With an agreement between Greece and its creditors secured over the past weekend major averages around the world rallied and renewed optimism for equity investors. The Technology and Financial sectors led the way in the U.S. thanks to strong earnings from key companies such as Google and JP Morgan.
European creditors agreed to provide Greece a €7 billion bridge loan before a third bailout package can take effect. The bridge loan allows Greece to meet its upcoming ECB payments and pay the IMF in arrears. The deal calls for Greece to essentially adopt the same measures rejected during the referendum.
With the provision of almost $500 billion from the central bank to China Securities Finance, a margin-financing firm, markets in Shanghai posted gains this week. The government also reported GDP growth of 7% for Q2, higher than expected, in large part due to the performance of brokerage houses.

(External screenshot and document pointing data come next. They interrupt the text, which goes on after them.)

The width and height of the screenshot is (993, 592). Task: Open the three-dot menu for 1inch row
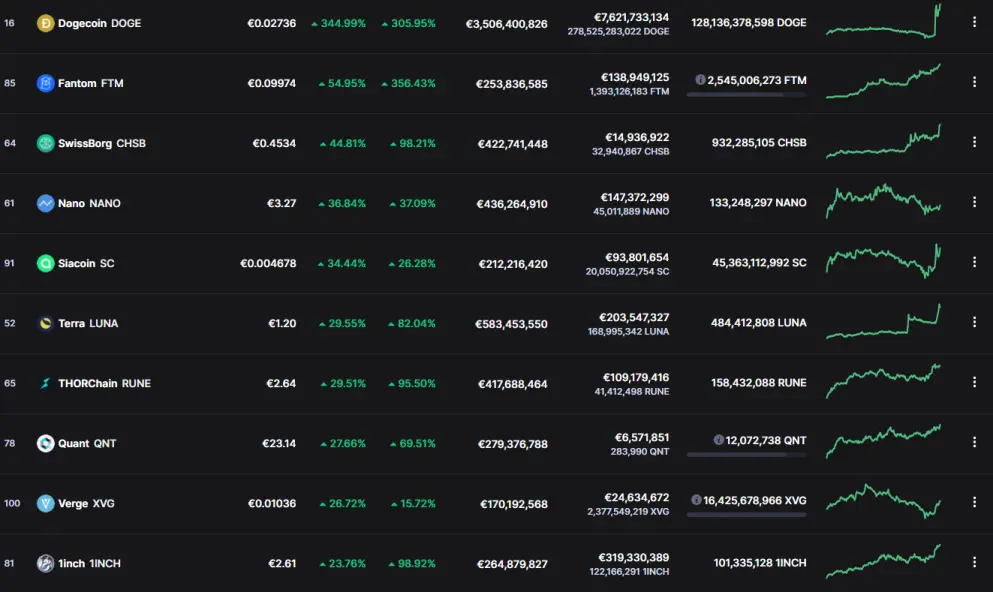[x=974, y=562]
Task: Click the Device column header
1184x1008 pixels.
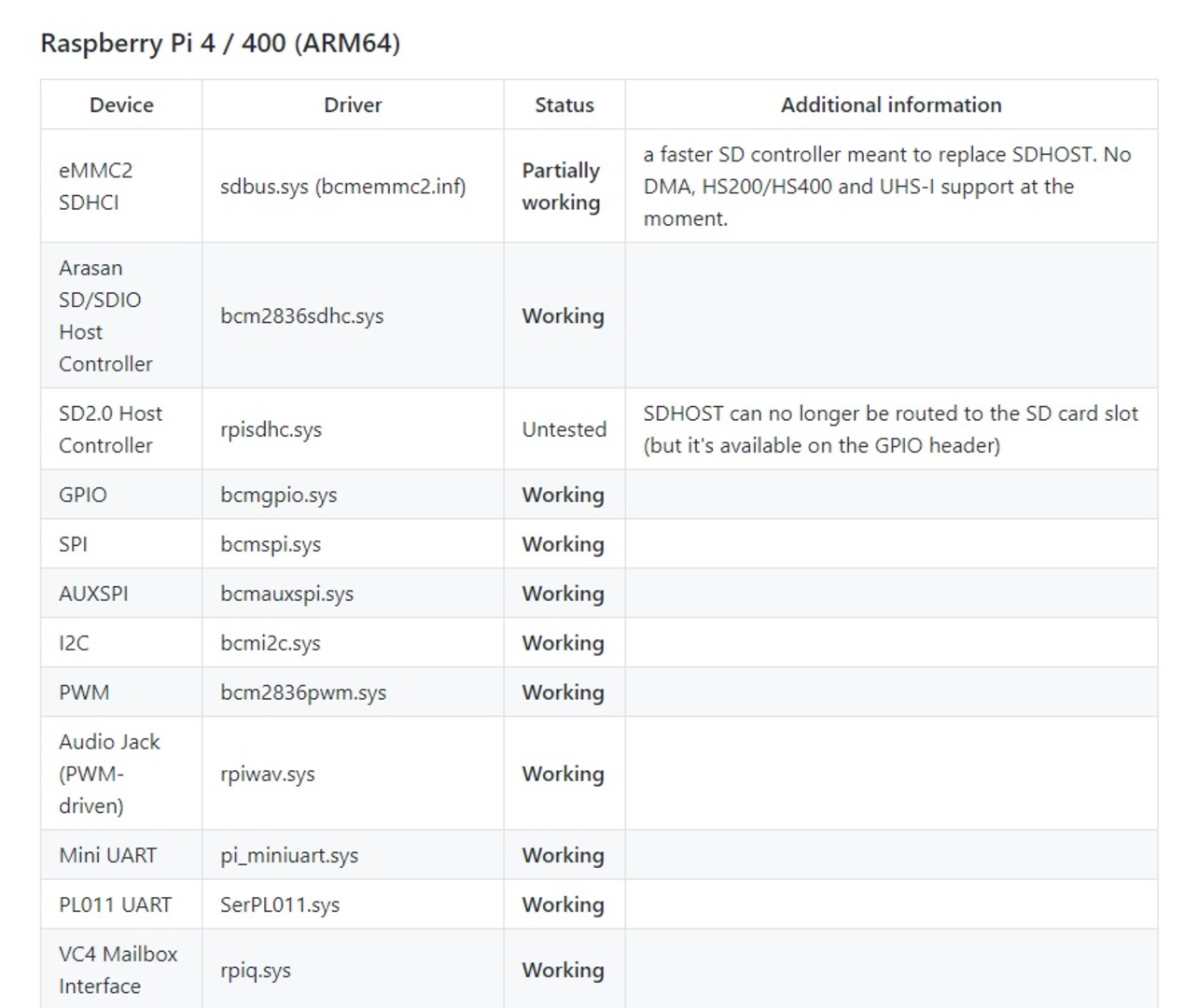Action: [121, 105]
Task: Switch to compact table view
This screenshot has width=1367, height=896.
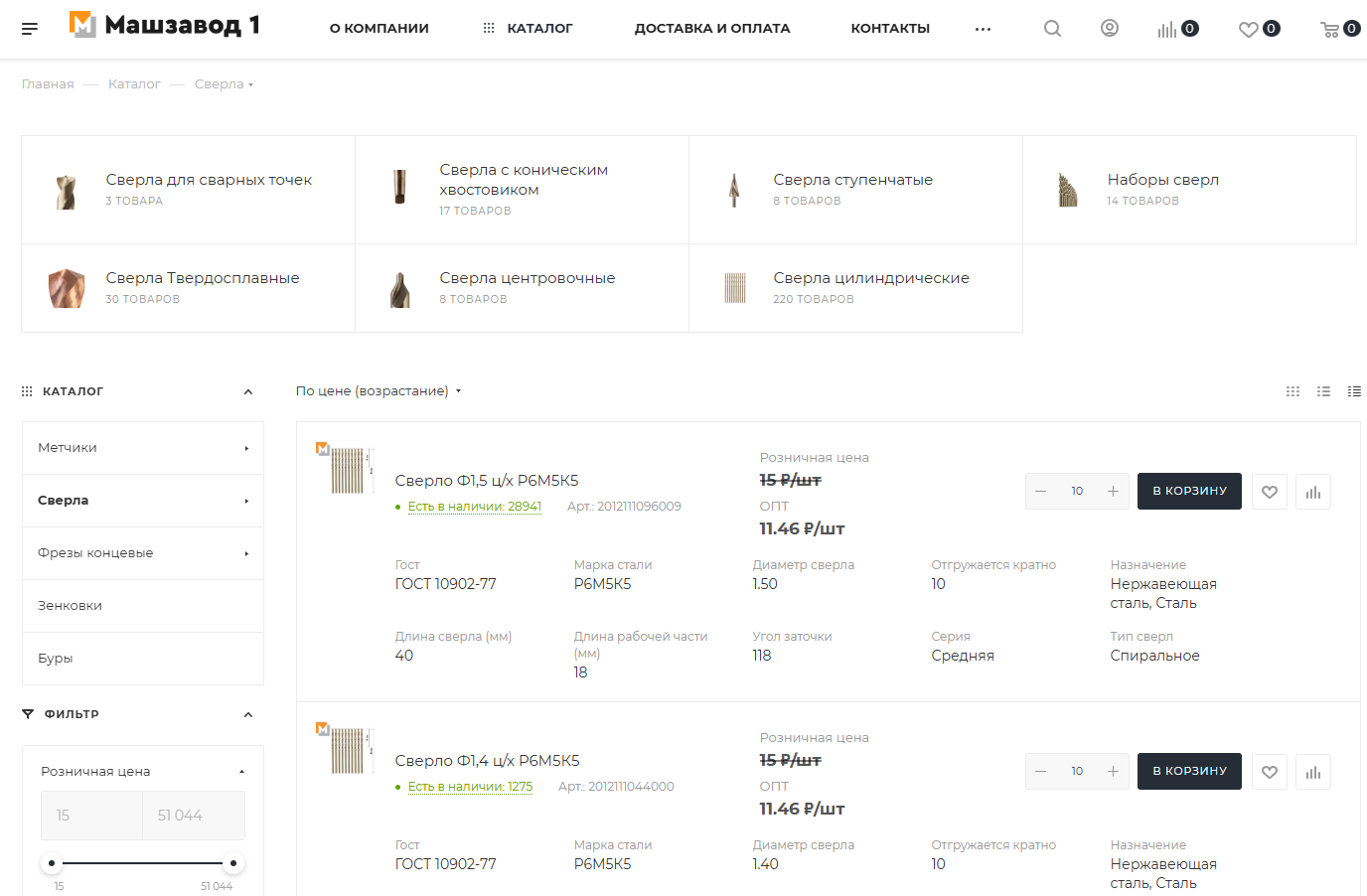Action: tap(1354, 391)
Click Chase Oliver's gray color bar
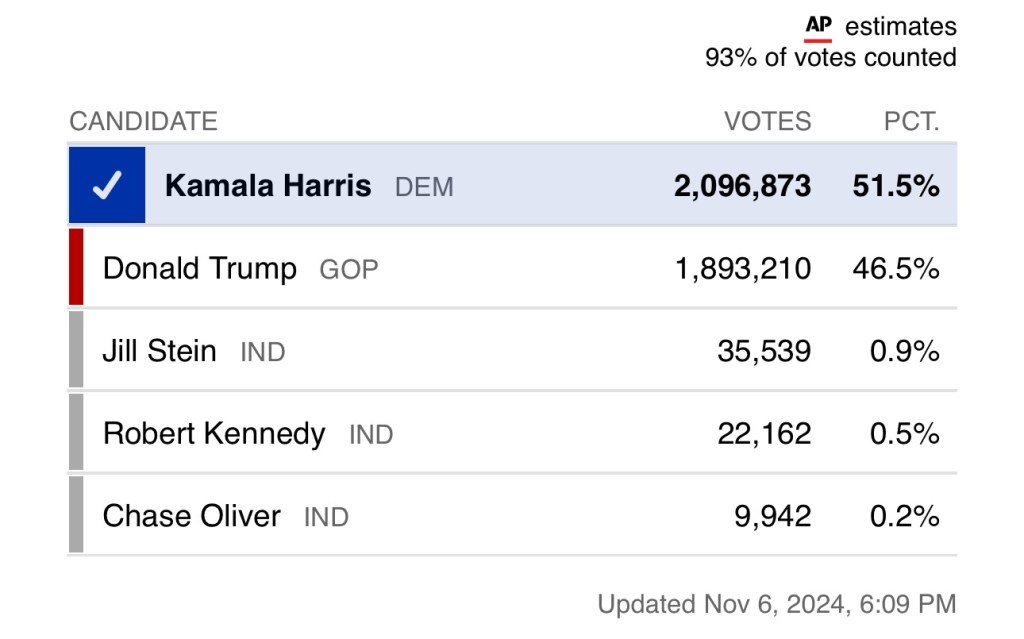 click(76, 516)
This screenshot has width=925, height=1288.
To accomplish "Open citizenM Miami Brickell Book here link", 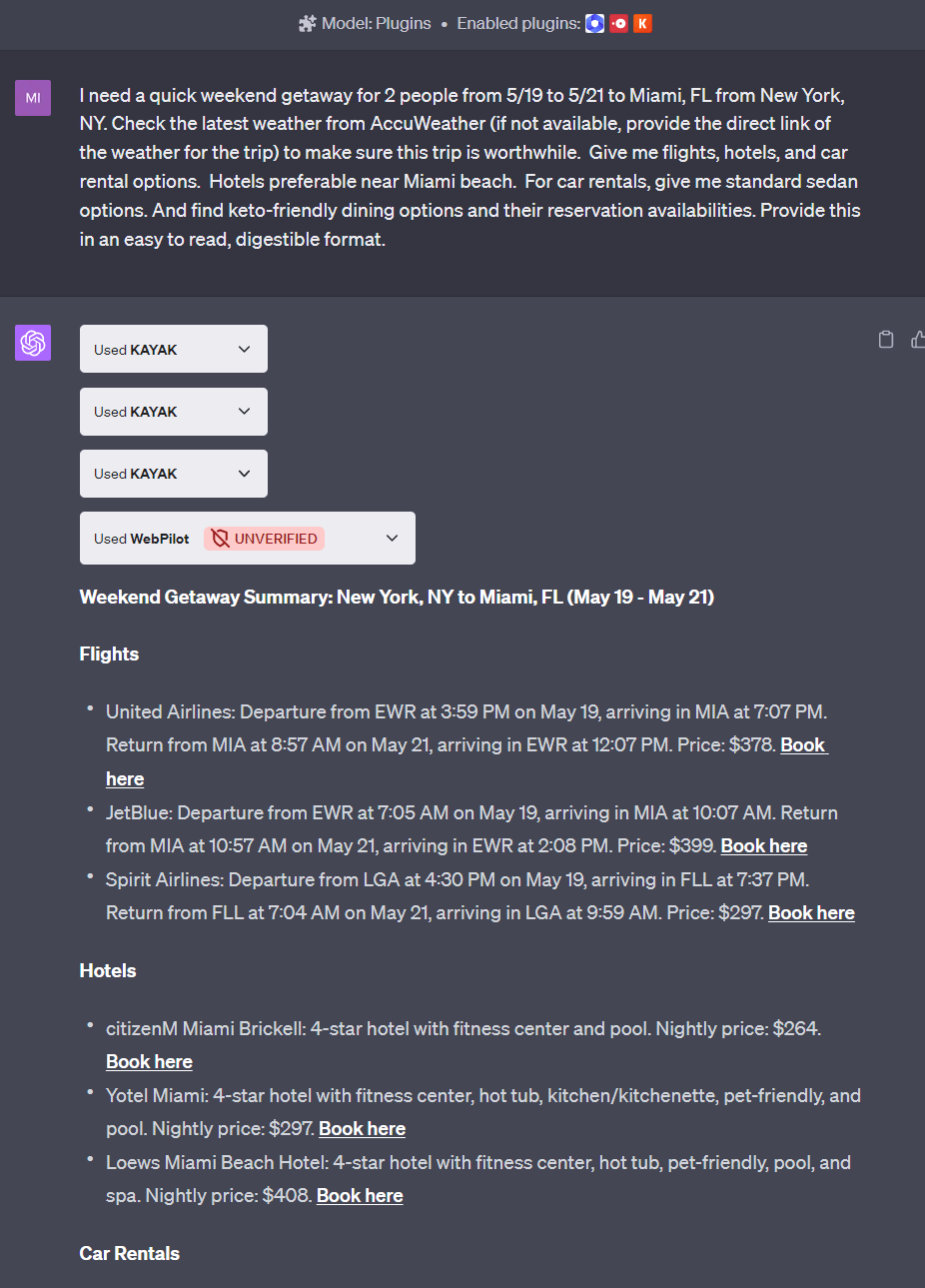I will [x=149, y=1062].
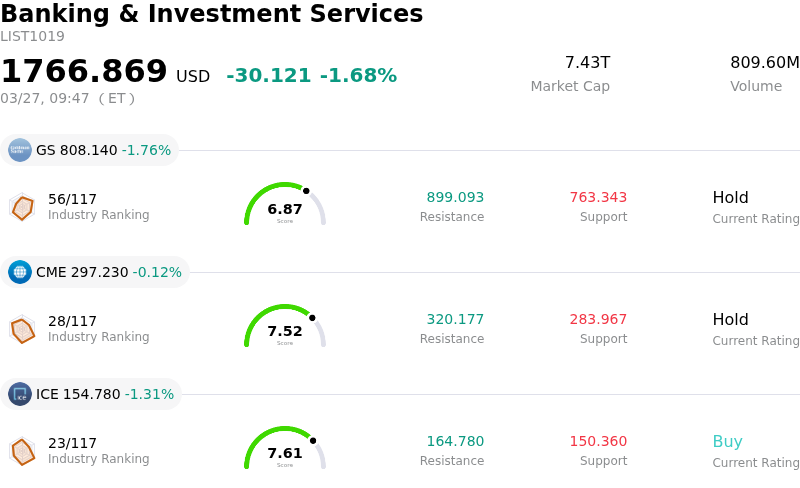Click the GS company logo icon
The image size is (800, 488).
[20, 150]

Mark Carney and Janet Yellen both made headlines this week by articulating expectations for rate increases. Ms. Yellen affirmed the expectation to raise rates this year while Mr. Carney of the Bank of England surprised markets by saying that economic progress across the Atlantic has put tighter monetary policy on the table sooner than expected.
Spot gold prices hit a five-year low on Friday despite a report that China has vastly increased its gold reserves over the past several years.
Saudi Arabia reported record oil production on Monday. Combined with an agreement between the world’s nuclear powers and Iran, oil prices slipped further on the week. Elsewhere in energy, natural gas overtook coal as the top fuel input for power generation for the first time.
Mexico put up 14 blocks of energy reserves for sale this week but only two deals were executed. Analysts say the low number is normal considering it was Mexico’s inauguration to sales and more profitable blocks are expected to be auctioned later this year.